We're back in southern climes, and our month on "Mars" is already a dream, a muse, a fading memory.
The Haughton-Mars Project on Devon Island is a place where we are reminded of our frantic and violently shifting past, and one possible future. It's a realm of vast, barren, forbidding landscapes; layered with dust and grit, with rocks and formations uniformly sharp enough to cut skin. Yet the vistas are, from a distance, of soft rolling plains, punctuated with abrupt gullies, buttes, and low hills. The valleys wind sinuously from nowhere to nowhere, with occasional captured pools of crystal-clear meltwater throughout.
It is predominantly red in hue, with features carved eons ago by magnificent but vanished glaciers and continually polished by scouring, grit-filled, violent winds. And despite all the dangers of its rugged surface, it's inhabited by magic.
Already, that striking island is receding into a softer, almost sensual memory. Yet specific impressions remain, as sharp as the ancient reefs that permeate the landscape. Wherever you look, the vista teases you with false promises of both nearness and far-off features; navigating distance by eye is impossible, as there are no objects familiar to a city dweller such as myself. No trees, no bushes, no power lines, no buildings, no nothing. That valley to the left might be two miles away or merely a few hundred yards distant, and the magnificent boulder sitting in the middle of that plain could be ten feet tall or three times that.

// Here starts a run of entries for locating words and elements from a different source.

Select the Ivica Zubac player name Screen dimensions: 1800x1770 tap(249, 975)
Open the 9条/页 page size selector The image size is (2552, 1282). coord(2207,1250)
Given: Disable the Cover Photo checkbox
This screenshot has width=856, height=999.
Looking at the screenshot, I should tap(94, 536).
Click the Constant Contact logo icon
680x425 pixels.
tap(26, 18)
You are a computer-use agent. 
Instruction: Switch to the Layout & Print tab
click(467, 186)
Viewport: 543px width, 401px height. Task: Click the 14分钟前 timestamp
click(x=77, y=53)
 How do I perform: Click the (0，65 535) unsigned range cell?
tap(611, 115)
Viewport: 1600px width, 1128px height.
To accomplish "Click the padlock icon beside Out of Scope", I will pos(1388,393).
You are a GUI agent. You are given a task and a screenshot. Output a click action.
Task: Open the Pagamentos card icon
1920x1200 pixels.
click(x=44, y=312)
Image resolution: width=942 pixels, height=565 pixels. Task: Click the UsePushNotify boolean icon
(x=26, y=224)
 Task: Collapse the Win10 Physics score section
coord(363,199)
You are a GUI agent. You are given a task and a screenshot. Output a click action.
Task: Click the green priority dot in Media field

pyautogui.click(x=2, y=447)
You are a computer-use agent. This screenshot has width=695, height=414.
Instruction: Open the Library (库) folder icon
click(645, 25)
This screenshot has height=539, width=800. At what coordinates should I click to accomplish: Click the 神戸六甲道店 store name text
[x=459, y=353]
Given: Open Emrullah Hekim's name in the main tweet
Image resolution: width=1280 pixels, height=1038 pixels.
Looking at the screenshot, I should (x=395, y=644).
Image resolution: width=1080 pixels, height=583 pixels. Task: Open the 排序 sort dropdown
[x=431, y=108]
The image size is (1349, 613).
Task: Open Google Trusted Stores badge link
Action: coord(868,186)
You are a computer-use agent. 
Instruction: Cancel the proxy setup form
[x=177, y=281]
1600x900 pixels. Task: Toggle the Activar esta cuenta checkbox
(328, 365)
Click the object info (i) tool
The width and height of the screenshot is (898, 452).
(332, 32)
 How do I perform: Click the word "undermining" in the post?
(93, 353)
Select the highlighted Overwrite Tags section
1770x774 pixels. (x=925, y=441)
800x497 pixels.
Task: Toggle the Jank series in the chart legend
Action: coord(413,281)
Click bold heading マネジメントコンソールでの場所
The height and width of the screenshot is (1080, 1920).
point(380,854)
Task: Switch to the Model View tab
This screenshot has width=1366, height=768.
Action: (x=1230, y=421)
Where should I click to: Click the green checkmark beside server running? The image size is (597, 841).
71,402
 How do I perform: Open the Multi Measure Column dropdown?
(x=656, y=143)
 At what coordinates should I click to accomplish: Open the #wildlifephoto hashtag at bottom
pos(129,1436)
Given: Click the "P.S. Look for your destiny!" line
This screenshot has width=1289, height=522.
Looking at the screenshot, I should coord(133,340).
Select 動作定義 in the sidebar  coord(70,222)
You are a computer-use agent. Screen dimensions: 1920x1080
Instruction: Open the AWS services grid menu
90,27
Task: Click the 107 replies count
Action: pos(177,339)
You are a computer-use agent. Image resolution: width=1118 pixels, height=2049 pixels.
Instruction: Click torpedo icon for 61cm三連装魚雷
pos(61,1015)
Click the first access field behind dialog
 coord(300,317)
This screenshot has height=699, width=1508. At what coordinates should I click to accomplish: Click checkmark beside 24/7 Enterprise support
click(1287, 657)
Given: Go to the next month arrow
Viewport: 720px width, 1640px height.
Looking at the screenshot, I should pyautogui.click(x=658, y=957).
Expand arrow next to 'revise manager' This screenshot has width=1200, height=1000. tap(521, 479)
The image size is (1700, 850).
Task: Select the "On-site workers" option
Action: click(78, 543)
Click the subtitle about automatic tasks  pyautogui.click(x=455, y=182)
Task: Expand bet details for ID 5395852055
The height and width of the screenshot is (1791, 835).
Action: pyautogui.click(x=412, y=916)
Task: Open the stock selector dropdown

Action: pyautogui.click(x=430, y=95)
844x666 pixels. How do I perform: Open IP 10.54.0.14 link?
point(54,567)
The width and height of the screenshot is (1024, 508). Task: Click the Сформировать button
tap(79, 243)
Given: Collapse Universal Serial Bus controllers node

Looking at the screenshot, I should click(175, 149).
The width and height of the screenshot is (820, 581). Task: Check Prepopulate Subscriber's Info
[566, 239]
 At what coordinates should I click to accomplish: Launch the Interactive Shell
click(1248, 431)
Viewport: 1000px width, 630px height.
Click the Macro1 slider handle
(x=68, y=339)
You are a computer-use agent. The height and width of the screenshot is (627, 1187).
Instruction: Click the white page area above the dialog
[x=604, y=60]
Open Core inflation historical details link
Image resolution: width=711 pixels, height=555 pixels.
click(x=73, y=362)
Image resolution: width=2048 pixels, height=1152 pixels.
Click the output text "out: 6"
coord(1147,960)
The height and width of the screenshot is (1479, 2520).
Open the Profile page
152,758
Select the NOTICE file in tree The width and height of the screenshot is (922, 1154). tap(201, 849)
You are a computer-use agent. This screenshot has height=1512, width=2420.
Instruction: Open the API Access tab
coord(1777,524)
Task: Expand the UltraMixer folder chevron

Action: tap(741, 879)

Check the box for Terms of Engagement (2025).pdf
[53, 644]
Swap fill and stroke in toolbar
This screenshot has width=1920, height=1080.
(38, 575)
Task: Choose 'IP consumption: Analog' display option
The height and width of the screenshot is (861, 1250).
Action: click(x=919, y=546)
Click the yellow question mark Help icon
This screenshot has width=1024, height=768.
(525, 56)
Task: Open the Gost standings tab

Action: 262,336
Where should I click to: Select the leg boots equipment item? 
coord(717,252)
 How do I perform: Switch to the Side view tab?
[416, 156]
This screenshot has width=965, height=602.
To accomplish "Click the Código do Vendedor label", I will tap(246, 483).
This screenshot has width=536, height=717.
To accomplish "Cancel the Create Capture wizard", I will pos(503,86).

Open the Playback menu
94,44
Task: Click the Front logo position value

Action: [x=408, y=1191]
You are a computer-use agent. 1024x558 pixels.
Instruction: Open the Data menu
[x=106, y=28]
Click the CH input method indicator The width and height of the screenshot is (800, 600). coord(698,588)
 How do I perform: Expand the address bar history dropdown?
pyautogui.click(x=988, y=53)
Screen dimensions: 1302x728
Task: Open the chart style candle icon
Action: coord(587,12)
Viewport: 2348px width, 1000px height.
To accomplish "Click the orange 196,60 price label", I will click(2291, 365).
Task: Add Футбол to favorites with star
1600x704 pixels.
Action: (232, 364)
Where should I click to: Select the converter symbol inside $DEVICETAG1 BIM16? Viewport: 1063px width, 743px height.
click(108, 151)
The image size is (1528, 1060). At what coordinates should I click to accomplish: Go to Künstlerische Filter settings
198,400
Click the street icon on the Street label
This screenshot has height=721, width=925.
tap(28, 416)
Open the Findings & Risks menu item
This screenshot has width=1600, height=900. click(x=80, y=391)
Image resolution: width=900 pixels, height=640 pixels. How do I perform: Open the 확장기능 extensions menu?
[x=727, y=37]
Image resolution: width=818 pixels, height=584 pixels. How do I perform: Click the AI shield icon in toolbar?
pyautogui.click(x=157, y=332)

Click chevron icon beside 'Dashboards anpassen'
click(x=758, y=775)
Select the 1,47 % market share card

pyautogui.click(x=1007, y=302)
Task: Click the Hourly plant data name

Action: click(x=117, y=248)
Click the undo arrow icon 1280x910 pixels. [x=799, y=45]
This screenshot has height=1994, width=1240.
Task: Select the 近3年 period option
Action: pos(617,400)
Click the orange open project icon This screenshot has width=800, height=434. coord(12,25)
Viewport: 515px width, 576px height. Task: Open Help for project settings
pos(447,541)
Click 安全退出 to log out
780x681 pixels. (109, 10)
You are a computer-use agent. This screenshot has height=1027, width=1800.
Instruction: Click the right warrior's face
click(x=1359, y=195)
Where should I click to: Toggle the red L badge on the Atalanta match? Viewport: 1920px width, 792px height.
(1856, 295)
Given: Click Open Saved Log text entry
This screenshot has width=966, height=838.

And at this, the mind rebels. Lateral visual estimates may be inaccurate, but this is not particularly disturbing. But the wildly erroneous impressions of z-axis distance — that is, distance from yourself to another object — agitate the primitive brain after a time. That hike you thought to be long and challenging ends up being just a mildly exerting stroll, and when you arrive at your destination, the reptilian brain calls out, "Wait up! This isn't right!" The visual physics of the place challenge the ancient hunter-gatherer in us, telling us to be cautious, be careful, and step warily. Nothing is quite as it seems here, and that awakens the caution in the irrational mind.
As we counted down the days to the large weather front that was supposed to go blasting past us in our final week, each of us had lots to do to shut down the camp for another year. We went about our chores, looking at the sky a few times per hour to see what might be coming. But despite some heavy clouds and biting winds, the weather stayed fairly mild (by arctic standards, anyway). Planes still were not flying, but where we were, conditions were moderate.